崔子皓哈哈一笑,“嫂夫人这可就一竿子打翻一船人了,你想啊,若只是空有一张好看的脸,满脑子都是豆腐渣,更甚者还有满嘴刀子片的,娶回去干嘛?难道要她不说不动不出门,只摆着看么?”
“摆着看不也挺高兴的么?”
“自古情人眼里出西施,我是极相信这句话的,只有心意相通的女子才是最美的,否则只是画卷一般的死景儿,看了也徒生心烦。”
你是这样,可不代表每个男人都是这样,那唐少敖的爹不就娶了好多花瓶么,至于这唐少敖,家里也已经两尊了,算上她自个儿已经是三尊了,以后说不定还会有新的,也不知她这辈子还能不能消停。

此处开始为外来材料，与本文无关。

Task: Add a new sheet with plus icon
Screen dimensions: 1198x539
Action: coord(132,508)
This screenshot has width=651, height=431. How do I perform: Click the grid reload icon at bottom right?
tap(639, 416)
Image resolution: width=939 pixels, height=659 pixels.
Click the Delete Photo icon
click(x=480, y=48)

几次三番对唐少敖的态度觉得欢喜,想要靠得更近一些,可一想到她不过是他众多女人中的一个,心就凉到了脚脖子,再也热乎不起来,她怕唐少敖对她好,因为怕这种好迟早有一天会消失,若是那样,倒不如从一开始就不曾拥有。
“嫂夫人在想什么?”
她抬脸一笑,“听说你家中只有娉婷一人?”
他点了下头,“是啊。”虽然那人极力想帮他扩充家势呢。
“真是,羡慕啊。”
他看着她,说道:“我倒是羡慕唐兄,早知我也该学学他这撒网的法子,说不定就能找到一位心意相通的呢。”
她听出他这话说的奇怪,难道娉婷就不懂他么,可这就是人家的家事儿了,她也不好再细问,只在心里羡慕的很,这辈子她是没有一夫一妻的机会了。

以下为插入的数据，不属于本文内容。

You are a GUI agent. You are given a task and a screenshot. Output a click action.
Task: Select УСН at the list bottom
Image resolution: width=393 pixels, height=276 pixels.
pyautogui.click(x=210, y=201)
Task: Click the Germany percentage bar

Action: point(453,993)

正说着,外面太京带了人来,说是来找唐少敖的,崔子皓起身说道:“都是跟我过来的朋友,就不在这儿多扰嫂夫人了,我们去书房等着就好,改日再见,嫂夫人。”
她点了头,送他到门口,太京听说唐少敖不在还奇怪得很,疑惑地问:“少爷不在这儿?那他昨儿夜里起跑哪儿去了,怎么一直不见人影儿呢。”
客人们还在等,太京便没多说什么,带着人往大书房走去。
第24章 第24章 初夜
“姑爷!”
云苓在身后,看到唐少敖从后门那边进来,先叫了一声,其他几人听到也停住了脚步,崔子皓笑嘻嘻上前捶了下他的肩膀,道:“唐兄跑哪儿去了,可让我们一番好找。”
唐少敖的脸色看起来不好看,从阿兰身边走过的时候甚至没有看她一眼,只过去跟那几人打招呼,其中有穿着靛青色宽衫的男子跟他说了句话便走到阿兰面前,微微一笑说了句:“又见面了。”
阿兰仔细看了这人,见他眉宇间虽是带笑,可并不觉得亲切,反而有种更加疏远的感觉,这人是谁?她认得?
那人见阿兰不说话,转头就要走,唐少敖此时过来,笑道:“你们兄妹见面怎么倒跟陌生人似的,七少,不跟你妹妹多说几句?”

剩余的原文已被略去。